Objectives: MicroRNAs (miRNAs) are widely known for their function as regulators of gene expression via translational repression. Polymorphisms in miRNAs have been shown to affect the regulatory capacity of miRNAs by influencing miRNA processing and/or miRNA-mRNA interactions.

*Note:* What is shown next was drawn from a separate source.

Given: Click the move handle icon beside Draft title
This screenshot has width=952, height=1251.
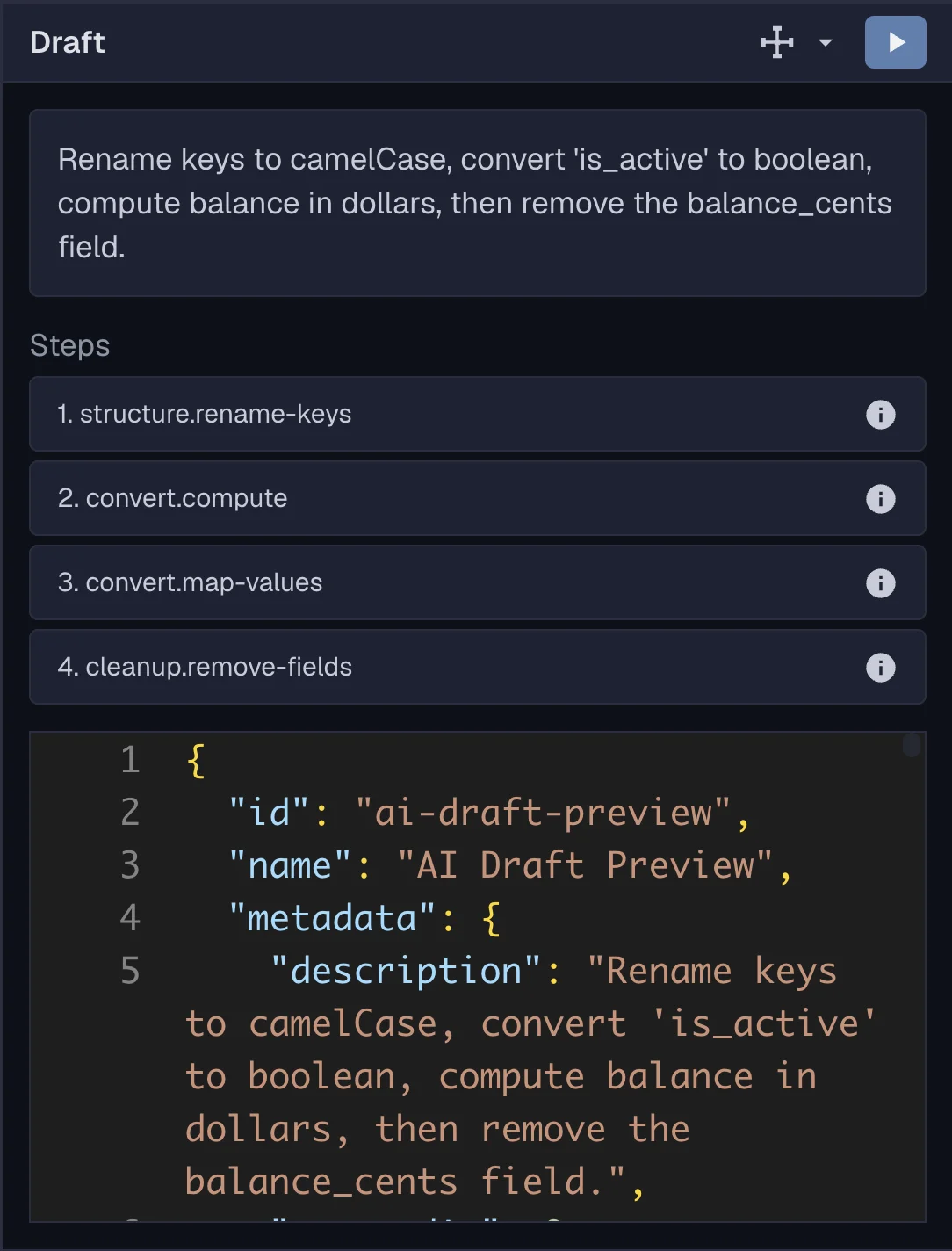Looking at the screenshot, I should (x=775, y=42).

The purpose of this study was to investigate the association between 7 single nucleotide polymorphisms (SNPs) commonly found in precursor miRNA (pre-miRNA) and primary miRNA (pri-miRNA) sequences and the recurrence of disease in patients who underwent a complete resection of non-small cell lung cancer (NSCLC).
Methods: Five SNPs found in pre-miRNAs (rs11614913/miR-196a2, rs2910164/miR-146a, rs6505162/miR-423, rs2289030/miR-492, and rs895819/miR-27a) and 2 SNPs found in pri-miRNAs (rs7372209/miR-26a-1 and rs213210/miR-219-1) were genotyped in 388 patients with NSCLC.

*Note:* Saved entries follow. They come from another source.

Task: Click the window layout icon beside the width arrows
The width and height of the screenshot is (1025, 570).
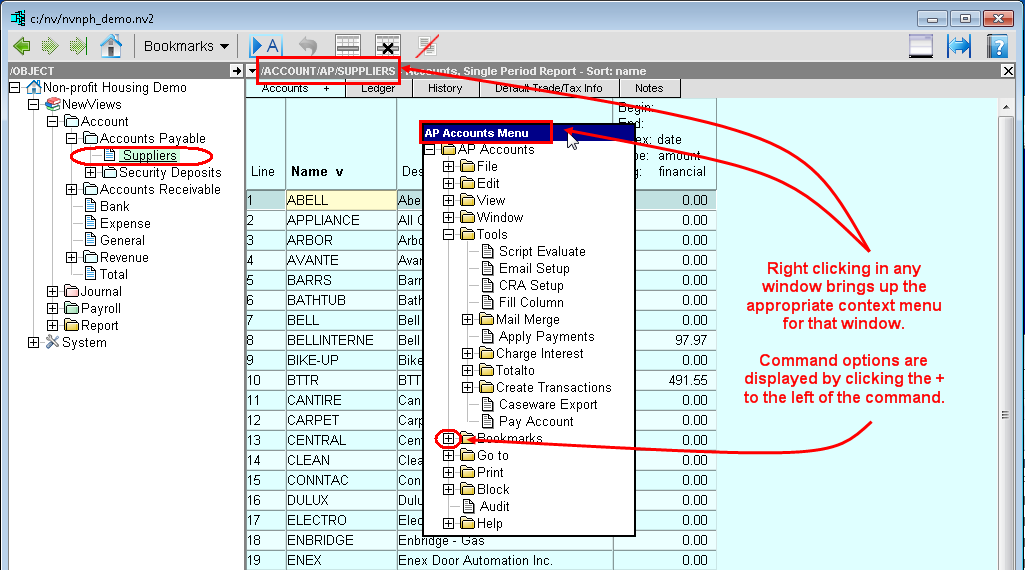Action: tap(921, 46)
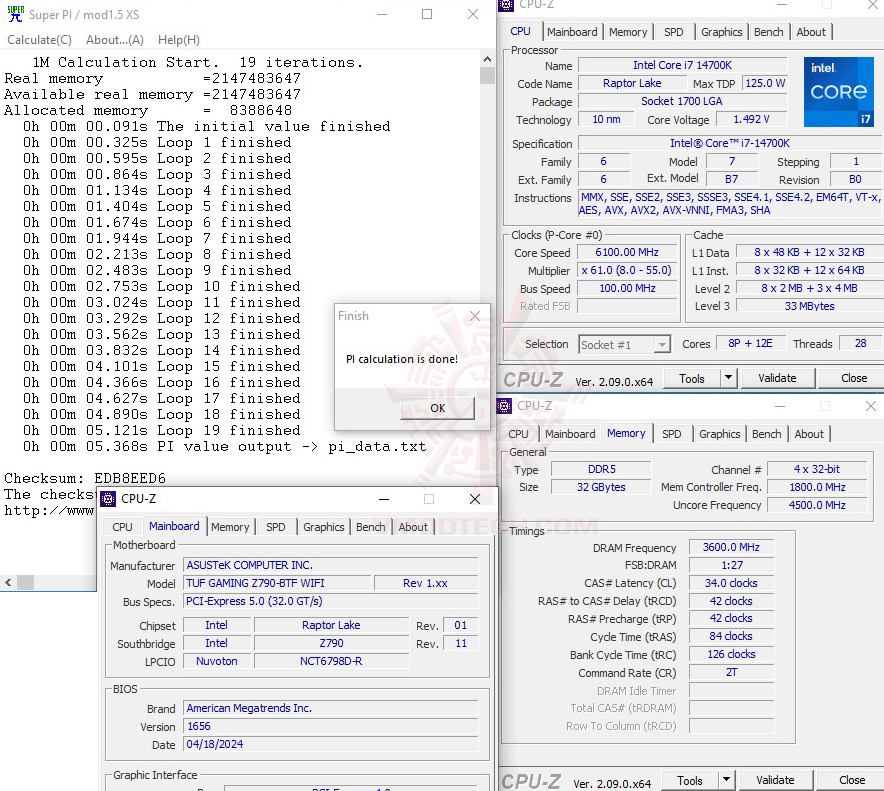
Task: Open the Help menu in Super PI
Action: coord(178,39)
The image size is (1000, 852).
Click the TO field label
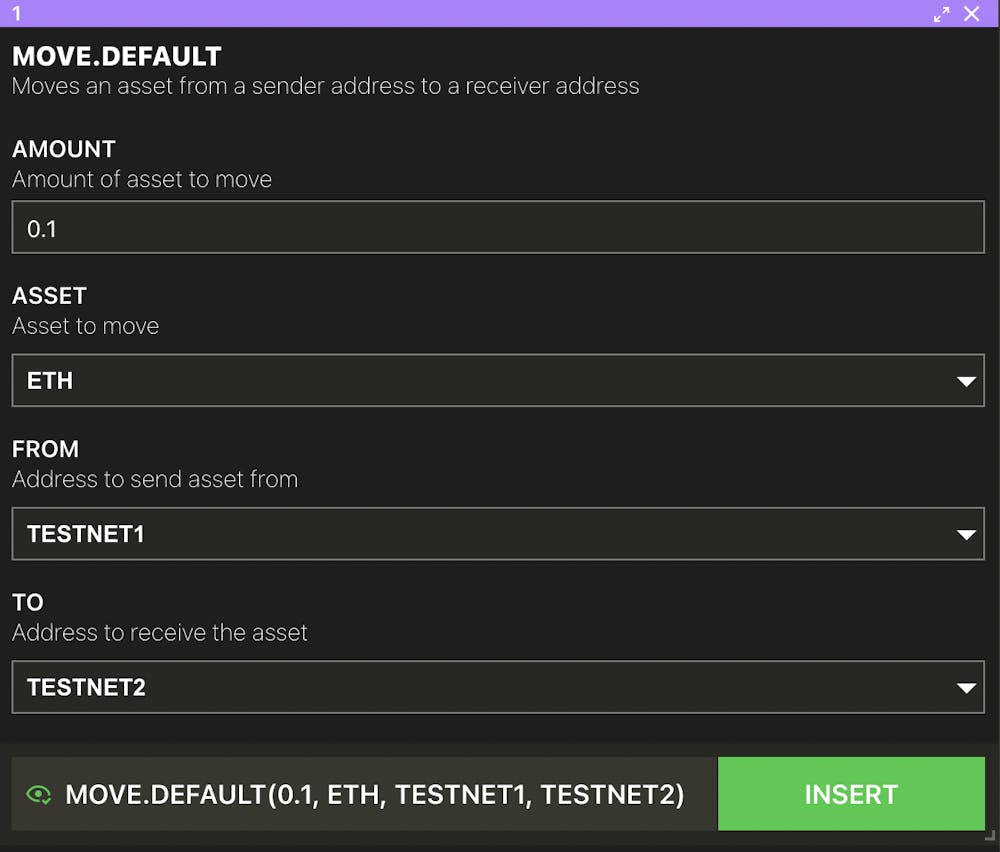pos(27,602)
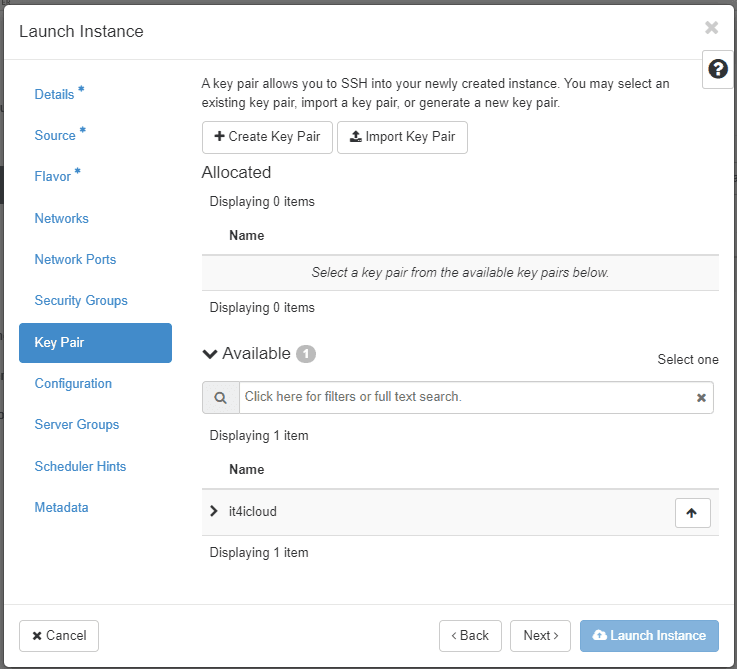Expand the it4icloud key pair details
The height and width of the screenshot is (669, 737).
coord(214,511)
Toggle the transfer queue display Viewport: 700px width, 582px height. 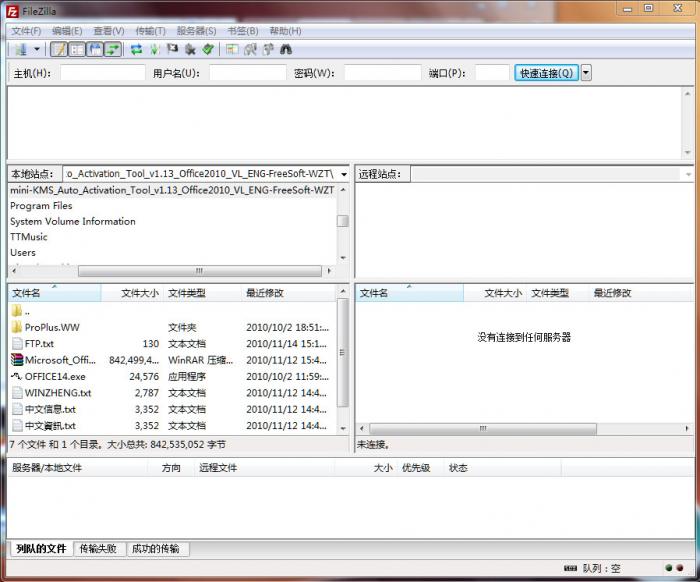[x=112, y=49]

Results: Among 388 patients, variants of the rs2910164 SNP were significantly associated with recurrence-free survival (RFS) (P = .016, log-rank test). When the results were subdivided by the tumor stage, variants of the rs2910164 and rs11614913 SNPs positively correlated with a better RFS (adjusted hazard ratio [HR], 0.48; 95% confidence interval [CI], 0.28-0.80; adjusted HR, 0.60; 95% CI, 0.38-0.94, respectively) in patients with stage II and stage III disease. Moreover, RFS significantly improved in patients with higher numbers of variant alleles in the rs2910164 and rs11614913 SNPs.
Conclusions: Our findings suggest that polymorphisms in the rs2910164 of miR-146a and the rs11614913 of miR-196a2 are associated with prognosis in patients with completely resected NSCLC.